The obliques are an often neglected group of abdominal muscles located at the sides of your waist. There are two separate pairs of muscles, the internal and external obliques, which work together to rotate the torso. These muscles contribute to side-bending as well. Here are 10 stability ball exercises that focus specifically on the oblique muscles:
1. Roll Up with Twist
Lie on your back with your knees bent and your feet flat on the floor, hip-width apart. Place the Ball on your thighs, gently resting your right hand on the Ball. Place your left hand behind your head. Raise your head and chest up toward the left, keeping that elbow on the floor and your right arm straight. Hold this position for a few seconds, then lower your head back down to the floor. Repeat on the other side.
2. Criss-Cross
Lie on your back with your feet resting on top of the Ball. Your legs should be straight and in a parallel position. Place your hands behind your head and raise your head and upper back off the floor into a stomach crunch. Bend your left knee in toward your chest, keeping your right foot on the Ball, leg straight. From there, bend your right knee toward your chest and straighten your left leg, aiming just above the Ball. As you do this, reach your left elbow toward the opposite knee. Then, as you straighten your right leg, bend your left knee to your chest, reaching your right elbow toward the opposite knee. The Ball rolls back and forth under your right foot. Keep your elbows wide with one elbow remaining on the floor as the other lifts up. Repeat on the other side.
3. Torso Twist
Lie on your back with your knees bent in toward your chest. Hold the Ball in your hands, arms straight up toward the ceiling. From there, simultaneously lower the Ball to your right and your knees to your left. Do not let your knees touch the floor. Then, using your abdominals, bring your knees and the Ball back to the center. Repeat on the other side.
4. Hinge with Twist
Sit on the Ball with your feet flat on the floor, hip-width apart, and your hands behind your head. From there, twist to your left, hinge backward from the hip joint to a slight diagonal, return to vertical, and twist back to the center. Repeat on the other side.

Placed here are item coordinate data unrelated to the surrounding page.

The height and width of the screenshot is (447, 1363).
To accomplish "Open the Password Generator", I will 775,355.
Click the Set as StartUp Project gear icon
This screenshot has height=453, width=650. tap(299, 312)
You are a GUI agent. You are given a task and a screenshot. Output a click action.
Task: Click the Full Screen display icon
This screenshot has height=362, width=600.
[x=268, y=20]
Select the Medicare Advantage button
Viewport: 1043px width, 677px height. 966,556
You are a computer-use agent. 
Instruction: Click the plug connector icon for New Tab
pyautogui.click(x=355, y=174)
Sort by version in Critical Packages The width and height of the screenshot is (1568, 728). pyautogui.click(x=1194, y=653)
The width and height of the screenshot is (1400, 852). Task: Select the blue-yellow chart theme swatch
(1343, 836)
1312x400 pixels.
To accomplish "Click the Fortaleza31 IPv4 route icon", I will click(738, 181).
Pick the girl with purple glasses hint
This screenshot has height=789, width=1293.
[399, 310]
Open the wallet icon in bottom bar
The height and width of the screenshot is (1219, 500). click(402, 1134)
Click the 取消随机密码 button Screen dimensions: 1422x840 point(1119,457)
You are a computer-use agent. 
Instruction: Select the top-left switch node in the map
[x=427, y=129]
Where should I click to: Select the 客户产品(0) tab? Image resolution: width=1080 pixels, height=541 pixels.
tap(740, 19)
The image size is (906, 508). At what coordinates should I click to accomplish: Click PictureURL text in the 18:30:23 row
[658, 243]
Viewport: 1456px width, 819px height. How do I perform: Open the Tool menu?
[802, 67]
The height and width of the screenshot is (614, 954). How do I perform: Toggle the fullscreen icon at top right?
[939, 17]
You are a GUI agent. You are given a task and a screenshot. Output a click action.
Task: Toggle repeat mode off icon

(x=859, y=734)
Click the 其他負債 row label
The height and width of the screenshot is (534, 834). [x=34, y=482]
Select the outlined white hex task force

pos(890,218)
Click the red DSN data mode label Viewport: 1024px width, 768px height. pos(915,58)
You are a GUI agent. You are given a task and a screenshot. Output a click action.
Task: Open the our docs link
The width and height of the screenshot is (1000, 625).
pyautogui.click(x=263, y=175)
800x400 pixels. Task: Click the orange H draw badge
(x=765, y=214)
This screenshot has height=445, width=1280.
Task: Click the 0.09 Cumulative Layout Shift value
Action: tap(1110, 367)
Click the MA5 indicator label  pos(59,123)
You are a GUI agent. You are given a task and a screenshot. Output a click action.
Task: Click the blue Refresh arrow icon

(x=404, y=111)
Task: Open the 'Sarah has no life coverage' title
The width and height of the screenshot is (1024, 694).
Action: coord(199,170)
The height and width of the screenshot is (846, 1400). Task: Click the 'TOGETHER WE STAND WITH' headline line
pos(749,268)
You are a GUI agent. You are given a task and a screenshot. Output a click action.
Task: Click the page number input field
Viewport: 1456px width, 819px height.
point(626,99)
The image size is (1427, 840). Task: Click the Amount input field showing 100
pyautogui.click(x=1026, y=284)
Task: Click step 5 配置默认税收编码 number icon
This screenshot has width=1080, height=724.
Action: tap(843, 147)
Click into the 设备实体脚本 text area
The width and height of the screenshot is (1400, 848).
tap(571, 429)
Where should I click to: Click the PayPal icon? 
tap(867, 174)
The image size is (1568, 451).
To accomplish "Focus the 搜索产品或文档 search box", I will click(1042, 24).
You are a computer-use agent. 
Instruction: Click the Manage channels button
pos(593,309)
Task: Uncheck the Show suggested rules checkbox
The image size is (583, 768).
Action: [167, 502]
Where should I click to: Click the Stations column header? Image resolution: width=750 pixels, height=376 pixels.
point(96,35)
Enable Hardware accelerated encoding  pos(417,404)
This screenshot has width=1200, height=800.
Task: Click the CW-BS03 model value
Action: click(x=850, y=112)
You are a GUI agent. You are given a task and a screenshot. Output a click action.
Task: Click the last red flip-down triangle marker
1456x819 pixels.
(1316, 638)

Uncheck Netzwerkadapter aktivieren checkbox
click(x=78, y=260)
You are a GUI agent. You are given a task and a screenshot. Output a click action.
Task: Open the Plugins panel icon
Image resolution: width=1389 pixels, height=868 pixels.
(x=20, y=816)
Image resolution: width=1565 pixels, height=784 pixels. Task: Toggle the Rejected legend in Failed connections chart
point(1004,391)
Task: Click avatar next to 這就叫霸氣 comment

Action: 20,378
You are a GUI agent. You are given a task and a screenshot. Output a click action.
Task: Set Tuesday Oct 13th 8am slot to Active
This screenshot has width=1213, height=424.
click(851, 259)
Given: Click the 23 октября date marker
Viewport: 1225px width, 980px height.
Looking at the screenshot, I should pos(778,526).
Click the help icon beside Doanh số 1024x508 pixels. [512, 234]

5. Straddle with Side Stretch
Sit straddling the Ball with your knees on the sides and your toes on the floor behind you. With both arms raised overhead, tilt your torso to the right so that you feel a stretch along the left side of your body. The Ball will shift slightly to the left. Repeat on the other side.
6. Stomach Crunch with Twist
Begin sitting on the Ball with your feet flat on the floor, hip-width apart. With your hands behind your head, walk your feet forward until your lower back is resting on the Ball. Raise the upper half of your torso, curling up on a diagonal toward your left knee. As you lower your torso, return to the center. The range of motion is very short, keeping your spine in a C-curve. Repeat on the other side.
7. Skier
Lie with your stomach on the Ball and both hands on the floor. Walk your hands forward until your mid-thighs or knees are resting on the Ball. You should be in a long, straight line from head to toe. From there, tuck your knees toward your left shoulder, rolling the Ball forward on a diagonal. Keep your shoulders still and let your torso twist at the waist. From there, straighten your legs, rolling the Ball back to the starting position. Repeat on the other side.
8. Mermaid
Lie with your left side resting on the Ball and your legs straight and together, so that only your feet are on the floor. Place your left hand on the Ball to help keep it still and reach your right arm overhead. Raise your torso up to a vertical position as you reach your right arm out to the side. From there, lower your torso back onto the Ball, raising your arm overhead. Repeat on the other side.
9. Oblique Crunch
Lie with your left side resting on the Ball and your right leg crossed in front of your left. Keep your left leg straight and your right leg bent with your foot flat on the floor. From there, twist so that both arms are reaching out toward your legs and pulse your torso up in very small movements. Repeat on the other side.
10. Side Sit Up
Sit with your left hip resting on the Ball and your feet supported against the base of a wall. Only the side of your hip should be on the Ball, not your ribcage. Keep your knees and inner thighs together, with your left leg straight and your right leg bent (the top foot will be behind the bottom one). With your hands behind your head, lean out so that you are in a straight, diagonal line from head to feet. From there, bend at your waist to raise your torso up to a vertical position, then lower back to the diagonal. Keep your hips still, so that the hinge happens at the waist. Repeat on the other side.
If you suffer from an injury or other health condition, or have any questions regarding the suitability of stability ball training, please consult your doctor before attempting these exercises.